→ Work task
Whatever the records say, repeat them exactly as given.

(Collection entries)
- - -
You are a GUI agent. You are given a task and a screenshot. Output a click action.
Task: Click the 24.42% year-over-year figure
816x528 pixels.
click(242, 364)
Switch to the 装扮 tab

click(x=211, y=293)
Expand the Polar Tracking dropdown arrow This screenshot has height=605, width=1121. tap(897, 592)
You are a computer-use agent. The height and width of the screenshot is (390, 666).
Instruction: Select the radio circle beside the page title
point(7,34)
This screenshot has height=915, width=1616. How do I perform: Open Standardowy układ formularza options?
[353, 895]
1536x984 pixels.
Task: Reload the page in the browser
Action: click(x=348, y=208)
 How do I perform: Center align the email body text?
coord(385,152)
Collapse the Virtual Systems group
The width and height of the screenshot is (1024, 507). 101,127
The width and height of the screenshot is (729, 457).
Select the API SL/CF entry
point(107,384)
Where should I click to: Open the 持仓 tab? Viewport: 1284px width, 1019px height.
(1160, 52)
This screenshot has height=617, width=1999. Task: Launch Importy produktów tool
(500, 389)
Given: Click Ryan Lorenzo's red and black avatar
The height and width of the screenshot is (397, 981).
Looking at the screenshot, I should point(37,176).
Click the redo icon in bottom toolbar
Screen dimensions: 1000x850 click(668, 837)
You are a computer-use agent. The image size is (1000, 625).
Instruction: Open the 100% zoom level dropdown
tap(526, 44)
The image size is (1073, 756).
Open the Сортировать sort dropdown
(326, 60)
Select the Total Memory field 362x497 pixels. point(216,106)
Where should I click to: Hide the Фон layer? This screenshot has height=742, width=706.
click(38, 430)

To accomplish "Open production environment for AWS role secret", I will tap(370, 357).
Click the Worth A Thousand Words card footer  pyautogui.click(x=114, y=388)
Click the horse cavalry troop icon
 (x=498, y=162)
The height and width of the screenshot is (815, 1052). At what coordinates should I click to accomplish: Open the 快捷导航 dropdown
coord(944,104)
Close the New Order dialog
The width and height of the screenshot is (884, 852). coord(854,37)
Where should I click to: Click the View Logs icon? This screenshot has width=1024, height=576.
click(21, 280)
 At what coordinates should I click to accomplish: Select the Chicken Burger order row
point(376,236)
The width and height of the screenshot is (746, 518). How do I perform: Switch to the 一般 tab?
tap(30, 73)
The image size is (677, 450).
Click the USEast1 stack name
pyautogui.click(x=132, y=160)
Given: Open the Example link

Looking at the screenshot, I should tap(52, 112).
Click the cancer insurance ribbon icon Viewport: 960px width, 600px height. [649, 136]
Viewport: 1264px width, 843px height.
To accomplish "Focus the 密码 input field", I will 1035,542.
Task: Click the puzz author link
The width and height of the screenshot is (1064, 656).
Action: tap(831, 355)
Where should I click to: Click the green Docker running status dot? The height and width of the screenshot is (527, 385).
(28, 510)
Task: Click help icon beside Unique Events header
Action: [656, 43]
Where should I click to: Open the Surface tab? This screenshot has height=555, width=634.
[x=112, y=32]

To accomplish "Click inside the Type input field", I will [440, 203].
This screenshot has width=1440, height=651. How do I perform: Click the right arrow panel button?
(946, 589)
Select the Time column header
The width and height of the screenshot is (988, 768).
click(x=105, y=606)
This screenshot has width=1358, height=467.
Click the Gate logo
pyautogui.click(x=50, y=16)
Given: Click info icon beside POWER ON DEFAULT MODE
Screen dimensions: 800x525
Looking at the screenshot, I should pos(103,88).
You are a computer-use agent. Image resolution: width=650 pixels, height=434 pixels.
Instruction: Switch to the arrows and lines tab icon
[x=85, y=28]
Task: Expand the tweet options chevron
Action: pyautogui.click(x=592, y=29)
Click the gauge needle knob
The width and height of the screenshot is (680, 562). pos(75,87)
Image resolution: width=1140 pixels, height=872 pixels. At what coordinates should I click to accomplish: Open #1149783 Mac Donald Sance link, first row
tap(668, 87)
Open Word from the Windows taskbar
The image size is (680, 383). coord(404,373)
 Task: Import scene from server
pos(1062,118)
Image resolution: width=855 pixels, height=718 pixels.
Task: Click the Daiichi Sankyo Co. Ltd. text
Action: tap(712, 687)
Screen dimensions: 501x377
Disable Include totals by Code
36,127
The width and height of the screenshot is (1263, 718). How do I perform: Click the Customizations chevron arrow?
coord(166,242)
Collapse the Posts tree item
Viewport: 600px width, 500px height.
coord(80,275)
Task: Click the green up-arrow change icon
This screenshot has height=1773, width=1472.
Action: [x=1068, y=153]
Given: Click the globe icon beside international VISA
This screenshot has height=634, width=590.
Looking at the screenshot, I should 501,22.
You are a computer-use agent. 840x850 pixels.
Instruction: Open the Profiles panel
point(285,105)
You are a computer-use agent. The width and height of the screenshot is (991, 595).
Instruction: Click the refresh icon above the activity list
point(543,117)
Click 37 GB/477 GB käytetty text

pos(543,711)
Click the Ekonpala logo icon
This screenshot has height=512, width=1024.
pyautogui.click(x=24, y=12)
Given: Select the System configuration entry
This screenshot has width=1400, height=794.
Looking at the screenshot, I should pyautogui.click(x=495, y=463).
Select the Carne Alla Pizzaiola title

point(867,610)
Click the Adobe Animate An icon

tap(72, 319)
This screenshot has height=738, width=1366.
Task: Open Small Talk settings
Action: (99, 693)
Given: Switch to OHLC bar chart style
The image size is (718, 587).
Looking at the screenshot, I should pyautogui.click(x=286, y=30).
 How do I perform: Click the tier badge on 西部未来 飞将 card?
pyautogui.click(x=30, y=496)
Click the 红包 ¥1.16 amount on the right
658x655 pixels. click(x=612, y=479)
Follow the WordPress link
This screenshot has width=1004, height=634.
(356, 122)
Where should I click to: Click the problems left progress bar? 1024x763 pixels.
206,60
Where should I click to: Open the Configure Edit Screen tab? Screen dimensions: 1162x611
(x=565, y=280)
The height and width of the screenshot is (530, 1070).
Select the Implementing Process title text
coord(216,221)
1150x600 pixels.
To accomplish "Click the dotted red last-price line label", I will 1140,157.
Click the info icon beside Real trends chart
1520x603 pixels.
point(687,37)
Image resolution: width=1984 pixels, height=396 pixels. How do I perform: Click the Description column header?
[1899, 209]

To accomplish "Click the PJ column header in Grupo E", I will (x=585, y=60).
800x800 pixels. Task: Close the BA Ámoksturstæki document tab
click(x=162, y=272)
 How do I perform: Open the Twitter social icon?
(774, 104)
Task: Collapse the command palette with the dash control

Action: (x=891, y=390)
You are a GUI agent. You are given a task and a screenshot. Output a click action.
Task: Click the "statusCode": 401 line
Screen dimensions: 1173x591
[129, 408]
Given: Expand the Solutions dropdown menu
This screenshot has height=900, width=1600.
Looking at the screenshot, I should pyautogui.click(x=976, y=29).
- - -
→ Response area
You are a GUI agent. You are given a task and a screenshot. Output a click action.
Task: Click the 24.42% year-over-year figure
816x528 pixels.
click(242, 364)
Switch to the 装扮 tab

click(x=211, y=293)
Expand the Polar Tracking dropdown arrow This screenshot has height=605, width=1121. tap(897, 592)
You are a computer-use agent. The height and width of the screenshot is (390, 666).
Instruction: Select the radio circle beside the page title
point(7,34)
This screenshot has height=915, width=1616. How do I perform: Open Standardowy układ formularza options?
[353, 895]
1536x984 pixels.
Task: Reload the page in the browser
Action: click(x=348, y=208)
 How do I perform: Center align the email body text?
coord(385,152)
Collapse the Virtual Systems group
The width and height of the screenshot is (1024, 507). 101,127
The width and height of the screenshot is (729, 457).
Select the API SL/CF entry
point(107,384)
Where should I click to: Open the 持仓 tab? Viewport: 1284px width, 1019px height.
(1160, 52)
This screenshot has height=617, width=1999. Task: Launch Importy produktów tool
(500, 389)
Given: Click Ryan Lorenzo's red and black avatar
The height and width of the screenshot is (397, 981).
Looking at the screenshot, I should point(37,176).
Click the redo icon in bottom toolbar
Screen dimensions: 1000x850 click(668, 837)
You are a computer-use agent. The image size is (1000, 625).
Instruction: Open the 100% zoom level dropdown
tap(526, 44)
The image size is (1073, 756).
Open the Сортировать sort dropdown
(326, 60)
Select the Total Memory field 362x497 pixels. point(216,106)
Where should I click to: Hide the Фон layer? This screenshot has height=742, width=706.
click(38, 430)

To accomplish "Open production environment for AWS role secret", I will tap(370, 357).
Click the Worth A Thousand Words card footer  pyautogui.click(x=114, y=388)
Click the horse cavalry troop icon
 (x=498, y=162)
The height and width of the screenshot is (815, 1052). At what coordinates should I click to accomplish: Open the 快捷导航 dropdown
coord(944,104)
Close the New Order dialog
The width and height of the screenshot is (884, 852). coord(854,37)
Where should I click to: Click the View Logs icon? This screenshot has width=1024, height=576.
click(21, 280)
 At what coordinates should I click to accomplish: Select the Chicken Burger order row
point(376,236)
The width and height of the screenshot is (746, 518). How do I perform: Switch to the 一般 tab?
tap(30, 73)
The image size is (677, 450).
Click the USEast1 stack name
pyautogui.click(x=132, y=160)
Given: Open the Example link

Looking at the screenshot, I should tap(52, 112).
Click the cancer insurance ribbon icon Viewport: 960px width, 600px height. [649, 136]
Viewport: 1264px width, 843px height.
To accomplish "Focus the 密码 input field", I will 1035,542.
Task: Click the puzz author link
The width and height of the screenshot is (1064, 656).
Action: tap(831, 355)
Where should I click to: Click the green Docker running status dot? The height and width of the screenshot is (527, 385).
(28, 510)
Task: Click help icon beside Unique Events header
Action: [656, 43]
Where should I click to: Open the Surface tab? This screenshot has height=555, width=634.
[x=112, y=32]

To accomplish "Click inside the Type input field", I will [440, 203].
This screenshot has width=1440, height=651. How do I perform: Click the right arrow panel button?
(946, 589)
Select the Time column header
The width and height of the screenshot is (988, 768).
click(x=105, y=606)
This screenshot has width=1358, height=467.
Click the Gate logo
pyautogui.click(x=50, y=16)
Given: Click info icon beside POWER ON DEFAULT MODE
Screen dimensions: 800x525
Looking at the screenshot, I should pos(103,88).
You are a computer-use agent. Image resolution: width=650 pixels, height=434 pixels.
Instruction: Switch to the arrows and lines tab icon
[x=85, y=28]
Task: Expand the tweet options chevron
Action: pyautogui.click(x=592, y=29)
Click the gauge needle knob
The width and height of the screenshot is (680, 562). pos(75,87)
Image resolution: width=1140 pixels, height=872 pixels. At what coordinates should I click to accomplish: Open #1149783 Mac Donald Sance link, first row
tap(668, 87)
Open Word from the Windows taskbar
The image size is (680, 383). coord(404,373)
 Task: Import scene from server
pos(1062,118)
Image resolution: width=855 pixels, height=718 pixels.
Task: Click the Daiichi Sankyo Co. Ltd. text
Action: tap(712, 687)
Screen dimensions: 501x377
Disable Include totals by Code
36,127
The width and height of the screenshot is (1263, 718). How do I perform: Click the Customizations chevron arrow?
coord(166,242)
Collapse the Posts tree item
Viewport: 600px width, 500px height.
coord(80,275)
Task: Click the green up-arrow change icon
This screenshot has height=1773, width=1472.
Action: [x=1068, y=153]
Given: Click the globe icon beside international VISA
This screenshot has height=634, width=590.
Looking at the screenshot, I should 501,22.
You are a computer-use agent. 840x850 pixels.
Instruction: Open the Profiles panel
point(285,105)
You are a computer-use agent. The width and height of the screenshot is (991, 595).
Instruction: Click the refresh icon above the activity list
point(543,117)
Click 37 GB/477 GB käytetty text

pos(543,711)
Click the Ekonpala logo icon
This screenshot has height=512, width=1024.
pyautogui.click(x=24, y=12)
Given: Select the System configuration entry
This screenshot has width=1400, height=794.
Looking at the screenshot, I should pyautogui.click(x=495, y=463).
Select the Carne Alla Pizzaiola title

point(867,610)
Click the Adobe Animate An icon

tap(72, 319)
This screenshot has height=738, width=1366.
Task: Open Small Talk settings
Action: (99, 693)
Given: Switch to OHLC bar chart style
The image size is (718, 587).
Looking at the screenshot, I should pyautogui.click(x=286, y=30).
 How do I perform: Click the tier badge on 西部未来 飞将 card?
pyautogui.click(x=30, y=496)
Click the 红包 ¥1.16 amount on the right
658x655 pixels. click(x=612, y=479)
Follow the WordPress link
This screenshot has width=1004, height=634.
(356, 122)
Where should I click to: Click the problems left progress bar? 1024x763 pixels.
206,60
Where should I click to: Open the Configure Edit Screen tab? Screen dimensions: 1162x611
(x=565, y=280)
The height and width of the screenshot is (530, 1070).
Select the Implementing Process title text
coord(216,221)
1150x600 pixels.
To accomplish "Click the dotted red last-price line label", I will 1140,157.
Click the info icon beside Real trends chart
1520x603 pixels.
point(687,37)
Image resolution: width=1984 pixels, height=396 pixels. How do I perform: Click the Description column header?
[1899, 209]

To accomplish "Click the PJ column header in Grupo E", I will (x=585, y=60).
800x800 pixels. Task: Close the BA Ámoksturstæki document tab
click(x=162, y=272)
 How do I perform: Open the Twitter social icon?
(774, 104)
Task: Collapse the command palette with the dash control

Action: (x=891, y=390)
You are a GUI agent. You are given a task and a screenshot. Output a click action.
Task: Click the "statusCode": 401 line
Screen dimensions: 1173x591
[129, 408]
Given: Expand the Solutions dropdown menu
This screenshot has height=900, width=1600.
Looking at the screenshot, I should pyautogui.click(x=976, y=29).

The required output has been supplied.